__Exercise details__.
Report every line in the listing below where the string "Industry" shows up.

__Given data__.

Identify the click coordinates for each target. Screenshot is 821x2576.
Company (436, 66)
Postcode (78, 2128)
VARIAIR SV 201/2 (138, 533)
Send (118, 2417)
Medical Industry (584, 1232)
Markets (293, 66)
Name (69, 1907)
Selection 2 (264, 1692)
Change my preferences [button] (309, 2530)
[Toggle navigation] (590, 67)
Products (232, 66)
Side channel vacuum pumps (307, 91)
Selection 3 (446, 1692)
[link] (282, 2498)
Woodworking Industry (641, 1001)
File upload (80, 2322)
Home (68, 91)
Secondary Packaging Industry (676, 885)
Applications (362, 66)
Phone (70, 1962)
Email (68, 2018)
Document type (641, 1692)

__Finished exercise__.
Medical Industry (584, 1232)
Woodworking Industry (641, 1001)
Secondary Packaging Industry (676, 885)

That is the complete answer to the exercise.